The problem is that the following should all be considered identical:
pub struct Data {...}
pub type Error = String;
pub fn foo() -> Result<Data, String> {...}
pub struct Data {...}
pub type Error = String;
pub fn foo() -> Result<Data, Error> {...}
mod detail {
pub struct Data {...}
pub type Error = String;
pub fn foo() -> Result<Data, Error> {...}
}
pub use detail::*;
Particularly, that last one requires that the path you compare, say, in foo's return type, is not detail::Data but rather just Data because that’s what is exported, i.e. the canonicalization for all of them is:
pub struct Data {...}
pub type Error = std::string::String;
pub fn foo() -> std::result::Result<Data, std::string::String>;
Now this is a deterministic algorithm that requires name resolution (so an AST isn’t enough), but there’s another hitch: what if you make detail public? Or what if it was from the start? Or you add a third way to access those 3 items.

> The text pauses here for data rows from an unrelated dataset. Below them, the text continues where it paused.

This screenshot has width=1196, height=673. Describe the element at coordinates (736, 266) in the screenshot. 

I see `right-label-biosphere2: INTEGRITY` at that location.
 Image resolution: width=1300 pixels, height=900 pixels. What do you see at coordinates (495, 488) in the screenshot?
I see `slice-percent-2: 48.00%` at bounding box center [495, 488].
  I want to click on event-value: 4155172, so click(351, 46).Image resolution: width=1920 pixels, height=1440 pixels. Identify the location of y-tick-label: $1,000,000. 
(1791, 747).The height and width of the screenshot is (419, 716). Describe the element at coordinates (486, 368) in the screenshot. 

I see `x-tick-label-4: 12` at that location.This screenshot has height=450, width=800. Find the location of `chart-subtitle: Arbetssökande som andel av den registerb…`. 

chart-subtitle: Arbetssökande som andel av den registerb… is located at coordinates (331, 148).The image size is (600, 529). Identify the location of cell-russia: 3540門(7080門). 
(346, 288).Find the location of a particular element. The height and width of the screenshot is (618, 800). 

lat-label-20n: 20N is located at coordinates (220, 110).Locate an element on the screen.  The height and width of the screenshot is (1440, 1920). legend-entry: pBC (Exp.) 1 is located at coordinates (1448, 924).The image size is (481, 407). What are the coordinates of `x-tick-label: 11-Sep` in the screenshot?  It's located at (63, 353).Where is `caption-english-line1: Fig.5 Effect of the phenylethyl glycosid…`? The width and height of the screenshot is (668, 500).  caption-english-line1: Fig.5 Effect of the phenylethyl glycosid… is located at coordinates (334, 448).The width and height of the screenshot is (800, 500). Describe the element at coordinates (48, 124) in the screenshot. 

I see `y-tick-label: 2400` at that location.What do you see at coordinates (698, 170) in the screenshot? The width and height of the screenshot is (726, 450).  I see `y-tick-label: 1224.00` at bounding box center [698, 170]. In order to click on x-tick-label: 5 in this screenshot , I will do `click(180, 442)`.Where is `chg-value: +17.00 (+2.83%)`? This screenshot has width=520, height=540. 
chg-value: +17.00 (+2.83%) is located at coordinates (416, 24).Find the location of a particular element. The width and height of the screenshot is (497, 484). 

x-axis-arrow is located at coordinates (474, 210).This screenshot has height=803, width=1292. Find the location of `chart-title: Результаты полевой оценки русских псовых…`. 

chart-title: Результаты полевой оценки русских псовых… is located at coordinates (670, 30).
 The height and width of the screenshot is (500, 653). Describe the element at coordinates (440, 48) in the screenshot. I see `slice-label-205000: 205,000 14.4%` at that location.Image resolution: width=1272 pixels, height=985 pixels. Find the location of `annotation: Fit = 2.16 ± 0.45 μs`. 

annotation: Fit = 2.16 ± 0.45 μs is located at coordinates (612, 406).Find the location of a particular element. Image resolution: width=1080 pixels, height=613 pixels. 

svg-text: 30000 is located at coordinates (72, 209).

The only solution, IMO, is to use an arbitrary choice (e.g. shortest past and lexicographic so rather Data than foo::Data than aaaaa::Data than detail::Data), for the older version, then if any of the exported items in the new version has the same export path as an item from the old version, it uses the old canonical path, otherwise it’s arbitrary.
You can get away with doing only some equivalences (i.e. not substituting type aliases, although this feels like it’d have a high false positive rate), but you still need name resolution to have completed to handle any shape of exports.